Article
Librarians often find themselves working with speadsheets, in particular, Excel files. Excel is the most popular spreadsheet software. Spreadsheets are designed to store and analyze tabular or categorized data. Librarians also use a tool called Director’s Station that allows creation of reports of library data.
While these two tools can be useful, there are some limitations
By coupling learning how to program in a general-purpose language like Python with an understanding of how data is stored, a librarian can learn to automate tasks to save time and to overcome new obstacles they discover in either Excel, Director’s Station or any other software tool.
The rest of this chapter will explore how to use Python to manipulate library-related data. We acknowledge that not all librarians use the same tools, but we have designed this lessons to be as general as possible.
Consider a the following data as an example of a spreadsheet that a librarian may find themself working with.
Eventually, we will get to the point where can know how many holds there are on Ender’s Game.
Here is the data of the above spreadsheet exported as CSV file.

Record extracts
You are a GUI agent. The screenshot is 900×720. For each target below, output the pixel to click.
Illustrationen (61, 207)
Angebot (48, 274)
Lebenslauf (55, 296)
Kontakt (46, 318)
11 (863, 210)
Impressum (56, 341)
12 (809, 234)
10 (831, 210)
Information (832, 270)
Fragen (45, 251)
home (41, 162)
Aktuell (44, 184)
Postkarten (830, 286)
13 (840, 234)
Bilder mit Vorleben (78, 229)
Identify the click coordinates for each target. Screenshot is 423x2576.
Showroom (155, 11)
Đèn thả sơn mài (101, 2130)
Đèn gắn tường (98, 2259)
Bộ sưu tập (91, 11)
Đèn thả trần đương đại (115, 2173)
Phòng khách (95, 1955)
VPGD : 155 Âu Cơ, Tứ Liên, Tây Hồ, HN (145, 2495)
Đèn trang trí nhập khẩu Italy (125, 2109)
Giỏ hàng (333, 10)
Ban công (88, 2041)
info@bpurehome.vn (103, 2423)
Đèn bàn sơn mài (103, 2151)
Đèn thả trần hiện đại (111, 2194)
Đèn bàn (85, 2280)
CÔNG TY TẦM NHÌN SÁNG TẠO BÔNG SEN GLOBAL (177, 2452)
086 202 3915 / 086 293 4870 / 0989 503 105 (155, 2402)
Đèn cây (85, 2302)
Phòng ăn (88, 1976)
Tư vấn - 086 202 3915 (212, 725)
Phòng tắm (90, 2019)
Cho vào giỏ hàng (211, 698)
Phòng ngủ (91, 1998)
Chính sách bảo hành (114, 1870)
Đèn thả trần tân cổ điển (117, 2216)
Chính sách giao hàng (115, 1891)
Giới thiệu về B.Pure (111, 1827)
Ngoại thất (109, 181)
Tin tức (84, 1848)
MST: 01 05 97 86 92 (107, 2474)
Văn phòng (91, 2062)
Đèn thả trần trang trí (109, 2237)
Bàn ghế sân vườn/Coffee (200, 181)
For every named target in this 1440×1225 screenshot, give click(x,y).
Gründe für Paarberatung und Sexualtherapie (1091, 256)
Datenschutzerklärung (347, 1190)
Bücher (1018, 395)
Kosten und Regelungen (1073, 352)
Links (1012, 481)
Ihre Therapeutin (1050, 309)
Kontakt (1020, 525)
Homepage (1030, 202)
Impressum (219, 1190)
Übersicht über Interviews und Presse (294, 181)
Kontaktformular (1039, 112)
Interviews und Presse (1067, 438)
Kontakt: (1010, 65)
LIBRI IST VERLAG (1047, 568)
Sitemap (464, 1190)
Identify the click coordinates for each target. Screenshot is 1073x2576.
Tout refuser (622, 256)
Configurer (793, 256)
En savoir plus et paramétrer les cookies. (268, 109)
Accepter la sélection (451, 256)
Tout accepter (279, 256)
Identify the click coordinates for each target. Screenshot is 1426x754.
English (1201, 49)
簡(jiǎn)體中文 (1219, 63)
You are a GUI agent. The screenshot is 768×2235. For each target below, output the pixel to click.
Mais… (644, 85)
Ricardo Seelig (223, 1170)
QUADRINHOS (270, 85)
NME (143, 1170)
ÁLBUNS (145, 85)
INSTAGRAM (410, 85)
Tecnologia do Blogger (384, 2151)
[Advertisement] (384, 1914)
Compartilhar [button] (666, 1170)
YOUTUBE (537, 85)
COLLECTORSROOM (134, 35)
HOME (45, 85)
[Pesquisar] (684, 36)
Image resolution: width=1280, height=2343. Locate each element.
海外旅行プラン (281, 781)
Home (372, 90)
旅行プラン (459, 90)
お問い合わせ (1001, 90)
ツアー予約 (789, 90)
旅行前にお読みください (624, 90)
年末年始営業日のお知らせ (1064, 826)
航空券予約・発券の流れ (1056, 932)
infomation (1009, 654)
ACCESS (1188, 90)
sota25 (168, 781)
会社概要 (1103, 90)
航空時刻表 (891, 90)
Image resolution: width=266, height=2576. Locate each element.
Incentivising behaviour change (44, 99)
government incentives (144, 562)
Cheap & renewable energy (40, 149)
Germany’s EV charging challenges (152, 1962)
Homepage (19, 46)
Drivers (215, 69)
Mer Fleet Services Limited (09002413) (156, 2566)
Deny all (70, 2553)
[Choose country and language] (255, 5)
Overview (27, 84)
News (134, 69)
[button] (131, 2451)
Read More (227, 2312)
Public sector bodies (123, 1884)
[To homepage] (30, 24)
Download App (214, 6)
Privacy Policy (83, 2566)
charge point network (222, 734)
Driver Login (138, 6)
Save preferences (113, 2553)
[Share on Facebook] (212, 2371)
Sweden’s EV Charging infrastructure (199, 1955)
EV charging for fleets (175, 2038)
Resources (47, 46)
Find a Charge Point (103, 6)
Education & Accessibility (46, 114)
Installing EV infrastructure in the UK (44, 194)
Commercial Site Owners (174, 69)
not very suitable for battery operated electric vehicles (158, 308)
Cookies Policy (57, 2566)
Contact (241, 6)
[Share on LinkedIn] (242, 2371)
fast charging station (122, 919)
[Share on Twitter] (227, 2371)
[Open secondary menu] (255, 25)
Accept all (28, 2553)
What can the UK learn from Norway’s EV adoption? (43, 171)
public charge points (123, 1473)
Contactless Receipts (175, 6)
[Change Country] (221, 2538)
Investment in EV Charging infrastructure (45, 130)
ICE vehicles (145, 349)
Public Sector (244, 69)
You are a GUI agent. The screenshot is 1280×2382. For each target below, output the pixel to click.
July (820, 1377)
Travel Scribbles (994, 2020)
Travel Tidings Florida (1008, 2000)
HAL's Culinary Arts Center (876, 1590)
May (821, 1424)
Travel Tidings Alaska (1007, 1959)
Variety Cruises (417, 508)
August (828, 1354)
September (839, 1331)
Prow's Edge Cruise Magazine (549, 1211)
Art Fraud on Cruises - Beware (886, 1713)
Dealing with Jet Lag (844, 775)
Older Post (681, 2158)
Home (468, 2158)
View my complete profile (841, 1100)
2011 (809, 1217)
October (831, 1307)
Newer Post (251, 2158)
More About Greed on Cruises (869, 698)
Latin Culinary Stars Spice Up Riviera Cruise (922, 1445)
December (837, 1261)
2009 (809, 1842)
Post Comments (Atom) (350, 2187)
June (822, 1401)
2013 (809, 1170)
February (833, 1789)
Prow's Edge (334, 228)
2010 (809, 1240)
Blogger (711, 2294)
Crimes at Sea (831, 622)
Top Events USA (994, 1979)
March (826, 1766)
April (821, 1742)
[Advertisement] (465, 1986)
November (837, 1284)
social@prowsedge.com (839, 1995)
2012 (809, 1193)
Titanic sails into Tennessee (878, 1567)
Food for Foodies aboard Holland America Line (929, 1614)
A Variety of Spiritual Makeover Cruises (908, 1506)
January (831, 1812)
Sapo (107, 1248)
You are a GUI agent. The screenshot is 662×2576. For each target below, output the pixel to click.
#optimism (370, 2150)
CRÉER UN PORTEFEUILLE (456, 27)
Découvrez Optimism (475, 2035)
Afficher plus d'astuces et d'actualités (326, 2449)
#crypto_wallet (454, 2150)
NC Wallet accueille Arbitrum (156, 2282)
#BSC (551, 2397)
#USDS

Task requirements
1. Shorten the paragraph of the Python for library data page that begins "By coupling learning how to program," keeping its main facts.
2. Summarize the Python for library data page in two sentences.

Answers for the exercise
1. A librarian who learns a general-purpose language like Python and understands how data is stored can automate tasks. This saves time and helps overcome new obstacles found in Excel, Director's Station or any other software tool.

2. Librarians often work with spreadsheets, especially Excel files, and with Director's Station, a tool for creating reports of library data. By learning to program in Python and understanding how data is stored, they can automate tasks to save time and overcome obstacles in such tools, and the rest of the chapter explores using Python to manipulate library-related data.